For lunch, we enjoyed picnic-style meals on our game drives that we would wash down with a Tusker beer and South African wine.
We also experienced Angama’s bush BBQ — which is a family-style dinner party held under a canopy of trees at picnic tables surrounded by tiki torches. Chefs in tall hats cooked over an open fire, serving up an array of traditional dishes including Swahili-spiced kuku (chicken) and prawns from the coast. Leafy greens and herbs from Angama’s garden accompany the flavorful surf n’ turf.
In addition to great food, the hospitality was remarkable. I literally cried when we left. Perhaps in part because I was returning to a reality sans butler but mostly because the team at Angama Mara felt like family by the end of our stay. I still think about each and every person we encountered during our time there. The impact was that profound.
The stunning tented suites feature glossy brown floorboards, rolled tent flaps, beautiful brass fixtures and white linens under a bright red bed throw. Books including Karen Blixen’s Out of Africa and Too Close to the Sun by Sara Wheeler are stacked on a side table and perfect for downtime in the room in between game drives.
My safari style consisted of a neutral, earthy palette of soft cotton and gauzy linen paired with leather combat boots and a packable straw hat. Chilly mornings called for warm layers as we made our way down the bumpy trail for our game drive. Warmer afternoons were met with a glass of wine and a dip in the pool.

▶ _SUPPLIED RECORDS_
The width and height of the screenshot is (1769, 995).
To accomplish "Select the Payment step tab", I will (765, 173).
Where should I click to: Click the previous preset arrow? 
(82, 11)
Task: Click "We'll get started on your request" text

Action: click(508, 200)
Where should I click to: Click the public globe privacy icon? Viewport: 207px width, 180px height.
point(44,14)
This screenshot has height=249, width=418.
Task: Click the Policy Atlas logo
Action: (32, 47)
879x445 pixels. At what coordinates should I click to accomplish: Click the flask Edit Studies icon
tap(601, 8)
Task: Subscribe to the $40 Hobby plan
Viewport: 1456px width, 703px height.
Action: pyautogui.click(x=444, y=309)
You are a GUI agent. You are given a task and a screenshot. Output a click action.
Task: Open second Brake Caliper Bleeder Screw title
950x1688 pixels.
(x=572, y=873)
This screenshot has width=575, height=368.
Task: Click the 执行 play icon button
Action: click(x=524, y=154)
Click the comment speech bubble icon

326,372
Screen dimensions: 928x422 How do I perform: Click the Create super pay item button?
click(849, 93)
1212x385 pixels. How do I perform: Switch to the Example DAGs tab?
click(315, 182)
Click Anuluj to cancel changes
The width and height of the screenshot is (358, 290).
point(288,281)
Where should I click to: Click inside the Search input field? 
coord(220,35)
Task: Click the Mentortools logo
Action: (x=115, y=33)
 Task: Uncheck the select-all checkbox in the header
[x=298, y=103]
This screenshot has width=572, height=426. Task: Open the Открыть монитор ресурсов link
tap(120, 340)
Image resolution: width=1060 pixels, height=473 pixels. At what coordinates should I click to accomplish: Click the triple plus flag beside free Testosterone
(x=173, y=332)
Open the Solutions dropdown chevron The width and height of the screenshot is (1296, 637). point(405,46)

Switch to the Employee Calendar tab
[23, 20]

▶ _EXERCISE AIM_
Return the full text about the stay at Angama Mara word for word. The entries come from a separate source.

▶ _ANSWER SPACE_
For lunch, we enjoyed picnic-style meals on our game drives that we would wash down with a Tusker beer and South African wine.
We also experienced Angama’s bush BBQ — which is a family-style dinner party held under a canopy of trees at picnic tables surrounded by tiki torches. Chefs in tall hats cooked over an open fire, serving up an array of traditional dishes including Swahili-spiced kuku (chicken) and prawns from the coast. Leafy greens and herbs from Angama’s garden accompany the flavorful surf n’ turf.
In addition to great food, the hospitality was remarkable. I literally cried when we left. Perhaps in part because I was returning to a reality sans butler but mostly because the team at Angama Mara felt like family by the end of our stay. I still think about each and every person we encountered during our time there. The impact was that profound.
The stunning tented suites feature glossy brown floorboards, rolled tent flaps, beautiful brass fixtures and white linens under a bright red bed throw. Books including Karen Blixen’s Out of Africa and Too Close to the Sun by Sara Wheeler are stacked on a side table and perfect for downtime in the room in between game drives.
My safari style consisted of a neutral, earthy palette of soft cotton and gauzy linen paired with leather combat boots and a packable straw hat. Chilly mornings called for warm layers as we made our way down the bumpy trail for our game drive. Warmer afternoons were met with a glass of wine and a dip in the pool.